I'm racking my brain to come up with an idea of a blog post, I really am, but all I can think about it how it's nap time. And how much I lurve nap time. I'm not strict about much with my two minions but nap time, bed time and kindness are at the top of the list. I love the peace and quiet after the kid's doors are closed. The sweet sound of *..CRASH.. pause...no screaming. Ok we're good.* relative silence.
Lil Miss is five and "too old" for naps. Girl! I'm 31 and I will never be too old for a nap. I take one sometimes too, that's why it's called nap time! Duh. But she is not too old for "quiet time". It's all the same to me, Sweetheart, as long as you're in your room with the door closed playing or reading quietly, that's awesome.
Now hush, Mommy's writing here.
Where was I? Ah yes, being mocked by a blankity blank blank piece of paper.
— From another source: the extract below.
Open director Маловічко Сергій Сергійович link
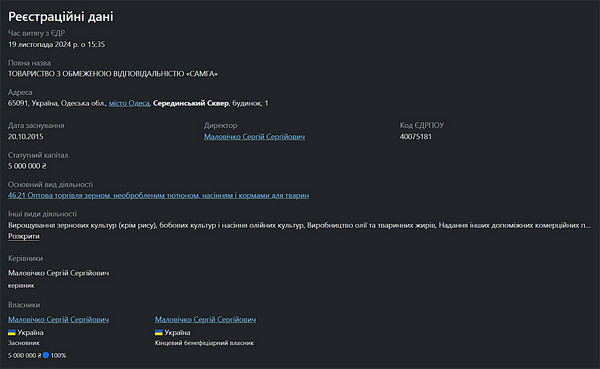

I really like to write but I can't really plan it out ahead of time. I have to wait for my brain to say, "HEY! This is funny! Write it down!" That's why I love the book of face so much. I can just pop onto my phone or computer and throw out a funny status about how Sir, who is about to be three in July (be still my heart), has found the utter joy in antagonizing his sister. (And now, by some kind of sorcery and skullduggery, I'll turn it into a blog post!) I'll admit, I think his antics are pretty funny sometimes, and she gives as good as she gets. But I'm sick to death of saying, "Be nice!" "No hitting!" "Why did you try to ride the dog!??" on repeat. I'm sure it's only just begun, these crazies of mine are just that, crazy.
It's a good thing the Husby and I have been touched by the crazy wand ourselves. We've been able to laugh through most of it and hand out liberal time outs when the laughing stops. Even the adults get time outs around here.. I gave myself one just the other day. It's still called a time out when I'm hiding in the bathroom playing Candy Crush on my phone, right?
More often than not, though, I'm just staring at their little faces in such awe that the Universe decided that these two are the two souls we've been blessed with to help guide them through this life. Their conceptions were kismet so I shouldn't be surprised. I think they were just waiting around for us to figure out it was about time.
I wondered all my life what my purpose was, my mom said my conception was pretty earth-shattering in that she was using ample protection at the time. So I must be here for a reason, right? Well, the day Lil Miss arrived, I figured it out.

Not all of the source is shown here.